1.
Tarihin bazı dönemeçleri, düşünce düzlemindeki atılımları ön plana çıkarıyor ve tüm ideolojik farklılıkları bir potada eritiyor. Bir kavram olarak, modernizm-postmodernizm çekişmesinin odağında yer alan Aydınlanma, tarihsel bakımdan böyle bir döneme karşılık gelir. Bu arada, modernizmden postmodernizme geçiş olarak karşımıza çıkan sorunsalın altında yeni bir akım arayışının tohumlarının da gizli olduğu belirtilmeli. Aydınlanmacılık da –postmodernizmin yaptığı türden–, bir anlayışı mahkum ederken toplumsal düzleme başka bir anlayışı çıkarıyor.
Aydınlanmacılıkla tartışmalı bir ilişkisi olduğu ifade edilen Kant, “Aydınlanma nedir?” sorusunu, “İnsanın kendi suçu ile içine düşmüş olduğu bir ergin olmama durumundan kurtulmadır” sözleriyle cevaplıyordu.
Aydınlanma düşünürlerinin özgürlük ve bağımsızlık diskurlarının çatışkılı durumu; ileri zamanlardaki savaşlar, katliamlar ve yükselen milliyetçilikle birlikte modernizmi eleştirmenin merkezini oluşturacaktır. Eğer, modernizmi Aydınlanmanın içine yerleştirmek mümkünse aynı durum tersten Aydınlanmacılık için de geçerli olacaktır.
Genel olarak Aydınlanmacılık ve Fransız Aydınlanması, burjuvazinin modernizm ile birlikte söylemsel düzeyde kullandığı eşitlik, özgürlük gibi şiarlardan bile zamanla uzaklaşmasına, iktidarını sağlam ve sürekli kılmak için “gericileşmesine” de engel olamamıştır. “Us devleti tam bir batkıya uğramış, Rousseau’nun Toplum Sözleşmesi, gerçekleşmesini terör döneminde bulmuştu ve bu dönemden kurtulmak için kendi öz siyasal yeteneğine inancını yitirmiş bulunan burjuvazi, (…) Napoleon despotizminin koruyuculuğuna sığınmıştı; vaat edilmiş bulunan sonsuz barış, sonu gelmez bir fetihler savaşı durumuna dönüşmüştü.”[1]
Henüz buradayken yapılacak bir çıkarsama bizi Aydınlanmanın kabulü ya da reddiyle karşı karşıya getirir. Aydınlanmacılığa yönelik eleştirilerde iki konum mevcuttur. Bunlardan biri, Aydınlanmayı cepheden karşıya alıp eleştirel tutum almak, diğeri ise Aydınlanma düşüncesini geliştirmek veya Marksizme taşımak için eleştiride bulunmaktır. Goldmann ikinci konumda yer alır ve Aydınlanmayı bu bakımdan tartışır. Aşağıda, Goldmann’ın Aydınlanma felsefesine bakışına ilişkin birkaç hususa değinilecektir.

-- Belirtilen Görev A --
Kaynak metne göre Kant, “Aydınlanma nedir?” sorusunu hangi sözlerle cevaplamıştır?
-- Belirtilen Görev B --
Kaynak metindeki “Henüz buradayken yapılacak” ifadesiyle başlayan paragrafı, temel bilgilerini koruyarak daha kısa biçimde yeniden yazın.

-- Sağlanan Bilgiler --
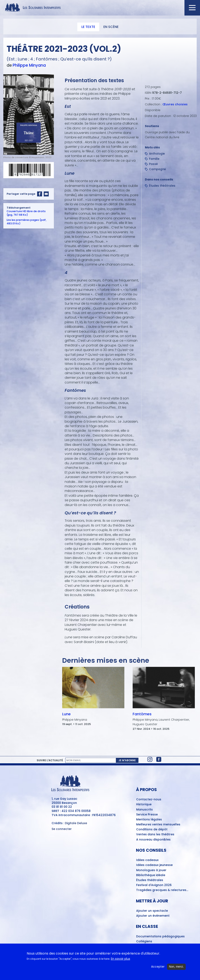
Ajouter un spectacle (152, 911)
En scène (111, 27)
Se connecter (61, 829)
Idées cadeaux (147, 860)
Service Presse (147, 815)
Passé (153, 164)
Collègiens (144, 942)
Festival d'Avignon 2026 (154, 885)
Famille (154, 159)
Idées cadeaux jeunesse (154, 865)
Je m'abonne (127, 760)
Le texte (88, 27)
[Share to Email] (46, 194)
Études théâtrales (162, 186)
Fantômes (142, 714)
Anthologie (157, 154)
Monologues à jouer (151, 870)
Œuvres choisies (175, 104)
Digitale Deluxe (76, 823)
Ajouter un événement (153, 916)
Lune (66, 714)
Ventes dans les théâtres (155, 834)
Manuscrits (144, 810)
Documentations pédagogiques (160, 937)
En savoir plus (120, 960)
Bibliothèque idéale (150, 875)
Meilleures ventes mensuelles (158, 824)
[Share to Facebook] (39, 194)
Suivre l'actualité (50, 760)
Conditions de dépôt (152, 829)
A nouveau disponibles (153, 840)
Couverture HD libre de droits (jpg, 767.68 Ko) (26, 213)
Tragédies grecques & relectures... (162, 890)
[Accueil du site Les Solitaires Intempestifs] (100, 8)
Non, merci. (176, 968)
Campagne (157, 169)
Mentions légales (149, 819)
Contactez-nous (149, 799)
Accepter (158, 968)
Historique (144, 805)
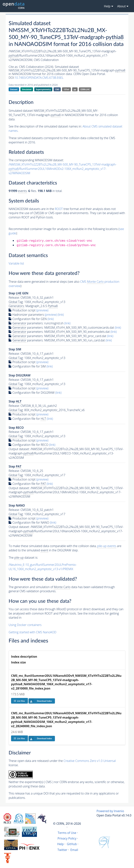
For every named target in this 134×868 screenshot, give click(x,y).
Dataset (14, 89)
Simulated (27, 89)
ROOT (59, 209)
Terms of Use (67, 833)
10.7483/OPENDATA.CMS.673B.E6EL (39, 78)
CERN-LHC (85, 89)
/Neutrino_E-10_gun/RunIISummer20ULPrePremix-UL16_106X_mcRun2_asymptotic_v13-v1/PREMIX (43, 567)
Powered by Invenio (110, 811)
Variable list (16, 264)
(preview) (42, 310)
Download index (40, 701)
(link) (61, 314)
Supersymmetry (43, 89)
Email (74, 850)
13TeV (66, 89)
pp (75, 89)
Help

-- Nihai Sonuç A --
“İnsanın kendi suçu ile içine düşmüş olduğu bir ergin olmama durumundan kurtulmadır” sözleriyle cevaplamıştır.

-- Nihai Sonuç B --
Bu noktada yapılacak bir çıkarsama, Aydınlanmayı kabul ya da reddetme sorusunu gündeme getirir. Aydınlanmacılığın eleştirisinde iki konum vardır. Birincisi Aydınlanmayı cepheden karşıya alıp eleştirmektir. İkincisi ise onu geliştirmek veya Marksizme taşımak için eleştirmektir. Goldmann ikinci konumda yer alır ve Aydınlanmayı bu açıdan tartışır. Ardından Goldmann'ın Aydınlanma felsefesine bakışına ilişkin birkaç hususa değinilecektir.